EXERCISE REQUIREMENTS: Gather every line in the data below that contains the string "screenshot", matching case exactly.

--- start DATA PROVIDED ---

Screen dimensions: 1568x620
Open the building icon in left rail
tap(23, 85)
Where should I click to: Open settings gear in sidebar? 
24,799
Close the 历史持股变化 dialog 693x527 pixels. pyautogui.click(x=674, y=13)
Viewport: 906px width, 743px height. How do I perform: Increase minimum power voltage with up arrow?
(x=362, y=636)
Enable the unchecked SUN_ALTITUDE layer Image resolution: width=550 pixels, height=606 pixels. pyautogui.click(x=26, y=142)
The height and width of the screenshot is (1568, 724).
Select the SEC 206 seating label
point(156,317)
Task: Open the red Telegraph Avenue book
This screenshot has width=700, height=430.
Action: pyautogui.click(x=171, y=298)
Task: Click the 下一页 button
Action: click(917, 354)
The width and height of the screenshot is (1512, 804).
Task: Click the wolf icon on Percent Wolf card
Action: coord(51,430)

--- end DATA PROVIDED ---

FULL OUTPUT:
The height and width of the screenshot is (1568, 724).
This screenshot has width=700, height=430.
The width and height of the screenshot is (1512, 804).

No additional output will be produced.